Si la bonne humeur domine (le style de l'auteur, certaines répliques de Jean-Pierre), le narrateur glisse quelques notes plus graves et ô combien réalistes. Il parle de lui-même, et explique pourquoi il a manqué certaines choses dans sa vie. Son hospitalisation fait qu'il découvre la situation de certaines personnes, ce qui le choque quant à ce que la société laisse faire. J'ai apprécié le fait qu'il tente de contribuer, même un peu, à amoindrir les maux qu'il découvre. En outre, son hospitalisation fait que notre héros va rencontrer des gens qui lui feront voir certaines choses sous un autre angle, le feront s'ouvrir aux autres, lui que sa vie ennuyeuse préservait (en quelque sorte) de ces réalités... Parfois, il accorde même un peu trop vite sa confiance, comme on le lui fait remarquer... Il a également des réflexions qui m'ont paru sensées sur la vie, la mort, les réactions de chacun à un événement donné...
J'adore la façon dont il décrit à maintes reprises l'exaspération que lui inspire «la boulotte». Je ressentais la même chose que lui. J'ai adoré la repartie de «la boulotte» concernant «faut que j'ale». Bien sûr, au-delà du rire, on se désole qu'elle parle mal, et ait l'air d'être parachutée dans la vie sans rien en connaître.

À un moment, la belle-soeur de Jean-Pierre vient le voir. Comme elle est croyante, il explique qu'elle ramène tout à Dieu. S'ensuivent les considérations de Jean-Pierre quant à cela. Je suis tout à fait d'accord avec lui.

Ce roman est une petite note d'optimisme: il n'est jamais trop tard pour se désengluer d'une petite vie dans laquelle on s'ennuie, jamais trop tard pour faire confiance à quelqu'un qui le mérite, pour se faire des amis, etc.

Éditeur: le Rouergue.
La version audio que j'ai entendue a été enregistrée par Arlette Bratschi pour la Bibliothèque Braille Romande.
Ce livre fait partie de ceux pour lequel il ne faut pas prendre une intonation trop sobre.
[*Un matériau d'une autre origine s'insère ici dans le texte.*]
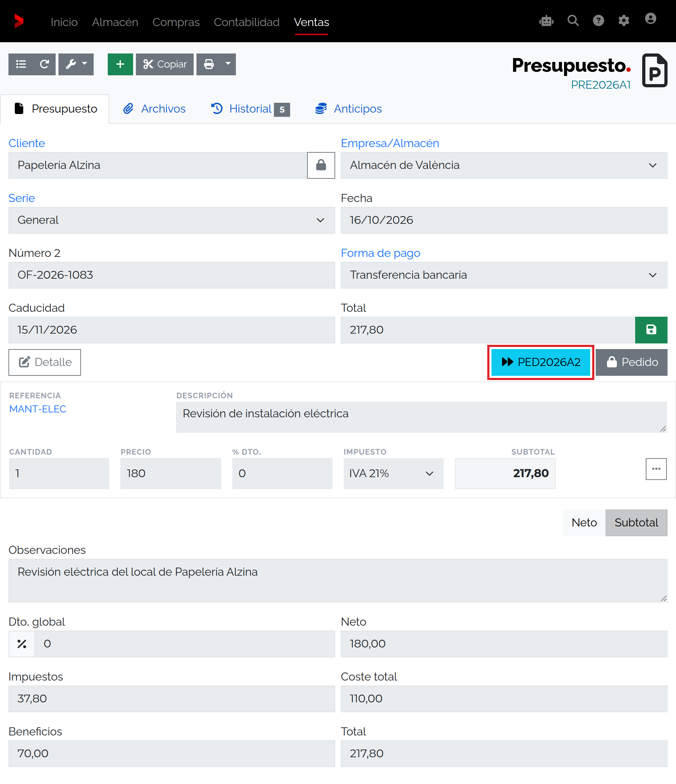
Task: Open the list view icon in toolbar
Action: (21, 64)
Arlette Bratschi le lit exactement comme il faut: avec verve et dynamisme sans jamais trop en faire. D'autre part, elle s'est permis quelque chose qui, à mon avis, est une bonne trouvaille. Lorsqu'Hervé, le frère de Jean-Pierre, vient le voir, il ne parvient pas à prendre congé, et dit plusieurs fois: «Bon ben...». La lectrice a pris le parti d'adopter exactement le même ton à chaque «bon ben...». Je trouve cela judicieux, car cela renforce le comique de la situation.